Von der Regierung kam zunächst keine direkte Reaktion auf die Pride – dafür sprudelte es nur so vor Botschaften, die dazu angetan waren, das ungenannte Ereignis in den "richtigen Rahmen" zu rücken. Und auch die massive Kritik im westlichen Ausland am sogenannten Kindesschutzgesetz, das Jugendliche von Informationen über nichtheterosexuelle Orientierungen fernhalten soll. Die EU kündigte dagegen bereits ein Vertragsverletzungsverfahren an.

Außenminister Péter Szijjártó, Orbáns eifrigster Schildträger, meldete sich im Staatsradio zu Wort. "Hinter dem Angriff auf das ungarische Kindesschutzgesetz steht die Druckausübung eines großen internationalen Lobby-Netzwerks", tönte er. Die EU-Kommission habe lediglich ein Problem damit, dass künftig keine LGBTQI-Aktivisten in die Schulen und Kindergärten gehen könnten, um für die Homosexualität oder für Geschlechtsumwandlungen "Propaganda zu machen".

Worum es eigentlich geht

Ungarns Regierungsvertreter vermögen freilich nicht glaubhaft zu machen, inwiefern Zivilorganisationen, die in Schulprogrammen für einen toleranten Umgang mit Menschen nichtheterosexueller Orientierung sensibilisieren, eine "Propagandatätigkeit" entfalten würden, die noch dazu angetan wäre, junge Menschen von ihrer eigenen sexuellen Orientierung abzubringen.

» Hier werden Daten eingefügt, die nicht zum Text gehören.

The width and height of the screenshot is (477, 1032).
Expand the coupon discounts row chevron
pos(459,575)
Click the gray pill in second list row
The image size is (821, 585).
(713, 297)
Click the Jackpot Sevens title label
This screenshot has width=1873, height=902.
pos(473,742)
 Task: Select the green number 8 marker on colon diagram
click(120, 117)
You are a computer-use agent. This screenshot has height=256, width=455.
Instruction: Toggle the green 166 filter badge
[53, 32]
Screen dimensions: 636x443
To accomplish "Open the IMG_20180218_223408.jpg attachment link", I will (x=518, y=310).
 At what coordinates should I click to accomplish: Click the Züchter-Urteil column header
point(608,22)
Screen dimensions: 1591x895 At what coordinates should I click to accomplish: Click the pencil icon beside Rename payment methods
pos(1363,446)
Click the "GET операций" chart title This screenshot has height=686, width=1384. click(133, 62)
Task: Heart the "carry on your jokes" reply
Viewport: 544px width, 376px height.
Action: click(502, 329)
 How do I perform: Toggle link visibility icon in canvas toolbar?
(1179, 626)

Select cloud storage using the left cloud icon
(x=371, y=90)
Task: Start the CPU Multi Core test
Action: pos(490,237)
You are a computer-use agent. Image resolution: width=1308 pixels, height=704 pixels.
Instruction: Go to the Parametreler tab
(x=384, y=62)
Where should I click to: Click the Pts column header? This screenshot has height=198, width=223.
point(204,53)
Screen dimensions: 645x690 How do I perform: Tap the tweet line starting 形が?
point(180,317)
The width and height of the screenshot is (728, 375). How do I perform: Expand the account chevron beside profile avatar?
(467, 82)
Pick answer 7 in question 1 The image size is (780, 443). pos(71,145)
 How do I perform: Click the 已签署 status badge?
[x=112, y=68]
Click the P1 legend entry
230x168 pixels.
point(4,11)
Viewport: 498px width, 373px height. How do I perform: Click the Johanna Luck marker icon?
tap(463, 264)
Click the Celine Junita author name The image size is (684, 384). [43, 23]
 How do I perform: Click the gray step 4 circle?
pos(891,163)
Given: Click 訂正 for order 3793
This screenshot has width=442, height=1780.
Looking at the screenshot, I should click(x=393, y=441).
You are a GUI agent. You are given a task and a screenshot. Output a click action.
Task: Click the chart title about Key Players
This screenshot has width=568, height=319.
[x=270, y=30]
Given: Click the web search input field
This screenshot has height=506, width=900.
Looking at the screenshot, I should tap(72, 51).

Aber letztlich geht es gar nicht darum. Orbán sieht einer Parlamentswahl im nächsten Frühjahr entgegen, bei der erstmals eine von links bis rechts vereinte Opoosition gegen ihn antritt. Die Möglichkeit, dass er abgewählt wird, ist keine rein theoretische mehr. Nach dem Versiegen der großen Flüchtlingswanderungen von 2015, die ihm noch drei Jahre später wertvolle populistische Munition für die Wahl im Jahr 2018 geliefert hatten, suchte er nun krampfhaft nach einem neuen Thema.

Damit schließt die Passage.